莫天池説,他如此努力是不想讓關心他的人失望,也是他性格使然,“長沙話裏有個詞叫‘霸蠻’,我就是這樣,即使知道這事可能做不成,也要走到底,我覺得做人應該這樣。”
對兒子的“霸蠻”,祁彥既欣慰又無奈,“我挺糾結的,他一天的事情沒做完絕對不睡覺,一定要做完。”
有網友開始將他與霍金做起了類比。莫天池聽完哈哈一笑,隱隱帶著自豪:“我和霍金肯定是比不了的,我崇拜他,他是我奮鬥的動力,但是他不是我的目標。我希望給我自己,我父母,我愛的人創造一個很好的生活環境。在這方面可能會世俗一點。”
世俗中人
看張愛玲小説賞文藝片
莫天池自稱世俗中人。儘管身體比常人脆弱,但樂觀積極,卻是他身上明顯的標簽。
“一般得腦癱的孩子,通常都會膽小自卑,但是他沒有。”在母親眼中,莫天池有時候有些狂妄。他談起殘疾也毫不避忌,“因為我不像有些人是後來才殘疾的,我出生就這樣,所以相對來説還比較容易接受。我周圍的人一直在給我創造一個積極樂觀的環境,所以我基本上沒有自卑過。另外我成績一直比較好,所以我的自信來自於很多方面。”
莫天池的書櫃上還有幾本小説,《局外人》、《傾城之戀》,雖然工科出身,他卻自認為是文藝青年,還是二次元愛好者,電影評論人。

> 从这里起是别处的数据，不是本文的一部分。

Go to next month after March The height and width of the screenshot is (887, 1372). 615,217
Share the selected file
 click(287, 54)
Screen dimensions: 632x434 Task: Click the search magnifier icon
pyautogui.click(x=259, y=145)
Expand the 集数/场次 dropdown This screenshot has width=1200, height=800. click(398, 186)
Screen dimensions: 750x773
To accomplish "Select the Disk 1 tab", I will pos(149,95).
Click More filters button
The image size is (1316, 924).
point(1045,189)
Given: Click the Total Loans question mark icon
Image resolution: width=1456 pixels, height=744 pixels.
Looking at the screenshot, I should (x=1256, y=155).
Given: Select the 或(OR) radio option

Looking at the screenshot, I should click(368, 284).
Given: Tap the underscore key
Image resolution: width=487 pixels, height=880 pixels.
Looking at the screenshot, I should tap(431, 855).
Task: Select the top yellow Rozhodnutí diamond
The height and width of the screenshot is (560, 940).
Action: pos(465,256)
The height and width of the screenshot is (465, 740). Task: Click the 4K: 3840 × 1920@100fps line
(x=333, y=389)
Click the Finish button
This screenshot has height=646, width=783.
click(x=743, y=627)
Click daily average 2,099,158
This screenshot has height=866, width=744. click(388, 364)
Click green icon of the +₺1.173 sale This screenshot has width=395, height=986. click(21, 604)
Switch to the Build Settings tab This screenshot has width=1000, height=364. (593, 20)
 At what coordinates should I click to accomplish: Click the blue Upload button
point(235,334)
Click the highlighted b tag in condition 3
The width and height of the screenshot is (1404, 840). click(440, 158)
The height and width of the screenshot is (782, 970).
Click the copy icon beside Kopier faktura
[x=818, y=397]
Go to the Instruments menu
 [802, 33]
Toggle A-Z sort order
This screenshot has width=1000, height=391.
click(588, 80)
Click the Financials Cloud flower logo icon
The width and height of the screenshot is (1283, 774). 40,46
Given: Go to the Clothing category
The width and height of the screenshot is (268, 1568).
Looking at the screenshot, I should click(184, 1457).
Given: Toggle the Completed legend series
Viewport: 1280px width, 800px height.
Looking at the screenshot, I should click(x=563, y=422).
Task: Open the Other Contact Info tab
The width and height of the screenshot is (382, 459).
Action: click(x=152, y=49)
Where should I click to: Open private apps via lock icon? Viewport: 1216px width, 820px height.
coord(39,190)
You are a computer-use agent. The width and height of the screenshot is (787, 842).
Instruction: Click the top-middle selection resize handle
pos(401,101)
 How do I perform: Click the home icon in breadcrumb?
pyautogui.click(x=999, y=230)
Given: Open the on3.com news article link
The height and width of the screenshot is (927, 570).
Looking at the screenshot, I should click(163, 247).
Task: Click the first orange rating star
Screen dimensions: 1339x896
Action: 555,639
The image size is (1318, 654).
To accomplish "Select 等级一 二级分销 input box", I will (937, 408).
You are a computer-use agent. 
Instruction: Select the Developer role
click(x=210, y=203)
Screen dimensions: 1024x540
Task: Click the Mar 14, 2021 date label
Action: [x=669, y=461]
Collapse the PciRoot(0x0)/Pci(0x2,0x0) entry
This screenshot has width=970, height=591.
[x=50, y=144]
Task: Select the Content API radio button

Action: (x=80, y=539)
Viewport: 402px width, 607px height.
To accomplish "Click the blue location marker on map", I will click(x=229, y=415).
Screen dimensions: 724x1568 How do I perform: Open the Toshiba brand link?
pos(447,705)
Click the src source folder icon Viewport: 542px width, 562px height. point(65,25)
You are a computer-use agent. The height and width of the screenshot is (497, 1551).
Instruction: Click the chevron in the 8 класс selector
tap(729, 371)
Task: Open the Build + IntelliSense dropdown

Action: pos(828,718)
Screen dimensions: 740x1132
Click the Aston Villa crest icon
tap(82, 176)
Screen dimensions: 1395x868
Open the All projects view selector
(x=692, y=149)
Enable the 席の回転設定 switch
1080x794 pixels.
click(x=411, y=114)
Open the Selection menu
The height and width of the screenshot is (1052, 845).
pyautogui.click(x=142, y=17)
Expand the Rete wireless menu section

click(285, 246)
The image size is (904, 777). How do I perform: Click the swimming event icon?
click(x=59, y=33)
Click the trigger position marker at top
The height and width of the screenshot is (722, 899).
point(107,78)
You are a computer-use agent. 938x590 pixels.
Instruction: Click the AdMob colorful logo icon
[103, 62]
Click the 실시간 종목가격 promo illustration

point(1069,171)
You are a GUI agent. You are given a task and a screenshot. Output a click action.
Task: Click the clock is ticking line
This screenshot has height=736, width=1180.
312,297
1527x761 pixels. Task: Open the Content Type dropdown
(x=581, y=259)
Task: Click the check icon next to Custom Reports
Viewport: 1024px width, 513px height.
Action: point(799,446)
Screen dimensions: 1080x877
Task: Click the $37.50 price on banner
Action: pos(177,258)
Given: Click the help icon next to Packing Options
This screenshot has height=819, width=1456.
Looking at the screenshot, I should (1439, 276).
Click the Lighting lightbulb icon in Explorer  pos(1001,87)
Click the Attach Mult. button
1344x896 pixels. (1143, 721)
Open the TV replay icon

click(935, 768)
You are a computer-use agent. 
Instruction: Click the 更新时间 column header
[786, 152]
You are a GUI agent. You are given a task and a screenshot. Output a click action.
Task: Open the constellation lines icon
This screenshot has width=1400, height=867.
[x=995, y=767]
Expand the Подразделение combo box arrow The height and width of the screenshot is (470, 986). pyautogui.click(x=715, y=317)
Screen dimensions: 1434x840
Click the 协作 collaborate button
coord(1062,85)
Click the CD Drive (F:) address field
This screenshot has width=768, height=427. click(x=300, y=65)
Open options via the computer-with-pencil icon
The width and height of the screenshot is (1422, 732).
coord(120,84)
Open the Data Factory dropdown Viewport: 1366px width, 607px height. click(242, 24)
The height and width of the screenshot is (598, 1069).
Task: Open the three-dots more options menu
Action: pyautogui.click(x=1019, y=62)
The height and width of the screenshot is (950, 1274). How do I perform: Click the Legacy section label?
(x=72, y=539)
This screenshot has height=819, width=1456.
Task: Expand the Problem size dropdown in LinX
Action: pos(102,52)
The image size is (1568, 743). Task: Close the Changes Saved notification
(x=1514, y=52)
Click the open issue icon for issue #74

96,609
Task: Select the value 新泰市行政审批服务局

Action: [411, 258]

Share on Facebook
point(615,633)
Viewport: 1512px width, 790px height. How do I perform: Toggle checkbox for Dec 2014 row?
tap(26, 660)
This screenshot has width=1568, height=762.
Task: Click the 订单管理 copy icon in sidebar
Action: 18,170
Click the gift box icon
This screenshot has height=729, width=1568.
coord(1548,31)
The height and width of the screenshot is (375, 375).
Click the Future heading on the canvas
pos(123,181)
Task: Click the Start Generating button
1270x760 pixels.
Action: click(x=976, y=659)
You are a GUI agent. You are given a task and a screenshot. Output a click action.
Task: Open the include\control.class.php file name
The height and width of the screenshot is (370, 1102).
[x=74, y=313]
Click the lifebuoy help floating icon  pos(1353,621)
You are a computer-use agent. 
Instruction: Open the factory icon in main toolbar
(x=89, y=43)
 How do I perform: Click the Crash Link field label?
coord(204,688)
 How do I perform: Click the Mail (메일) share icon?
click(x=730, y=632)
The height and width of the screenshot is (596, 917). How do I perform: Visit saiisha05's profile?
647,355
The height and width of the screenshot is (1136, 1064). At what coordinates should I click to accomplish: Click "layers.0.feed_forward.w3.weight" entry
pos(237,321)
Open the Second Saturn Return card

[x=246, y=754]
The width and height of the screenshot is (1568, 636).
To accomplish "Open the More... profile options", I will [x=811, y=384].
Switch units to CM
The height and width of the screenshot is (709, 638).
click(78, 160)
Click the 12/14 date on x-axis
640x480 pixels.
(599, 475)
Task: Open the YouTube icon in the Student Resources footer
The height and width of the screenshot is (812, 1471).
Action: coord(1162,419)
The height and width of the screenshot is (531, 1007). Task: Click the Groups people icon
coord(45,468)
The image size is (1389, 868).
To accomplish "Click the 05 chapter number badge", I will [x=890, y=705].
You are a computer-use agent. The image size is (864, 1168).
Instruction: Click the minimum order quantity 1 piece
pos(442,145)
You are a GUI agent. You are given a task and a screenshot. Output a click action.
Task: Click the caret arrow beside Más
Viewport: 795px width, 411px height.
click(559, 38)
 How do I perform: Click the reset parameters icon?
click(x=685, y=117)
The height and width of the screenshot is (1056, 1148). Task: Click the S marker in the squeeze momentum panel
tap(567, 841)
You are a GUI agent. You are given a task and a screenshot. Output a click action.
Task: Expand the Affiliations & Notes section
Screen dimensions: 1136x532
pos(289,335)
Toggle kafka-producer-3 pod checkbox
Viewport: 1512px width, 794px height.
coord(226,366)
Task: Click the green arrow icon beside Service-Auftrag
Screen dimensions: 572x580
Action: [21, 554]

“我覺得工科男要看一點文學類的書,要不然都傻了。”莫天池開玩笑地回答記者的問題。外表硬朗的他愛看張愛玲的書,日本動漫也看了很多,自稱“蘿莉控”,無論是南韓片、英美大片、文藝片、紀錄片他來者不拒。
在莫天池的部落格裏,他留下了許多電影評論。如同他寫論文一樣,評論也同樣資料翔實,誰也不會想到這是他用兩根手指艱難敲出來的。文筆格外柔軟,字裏行間透露著這個男孩的感性與溫情,熱血與憧憬。
禍福相依 一顆白菜吃一星期
莫天池出生之前,祁彥就沒再工作,此後一直照顧行動不便的莫天池。而莫天池的父親由於公司破産,也沒了工作,如今夫妻二人只靠低保度日。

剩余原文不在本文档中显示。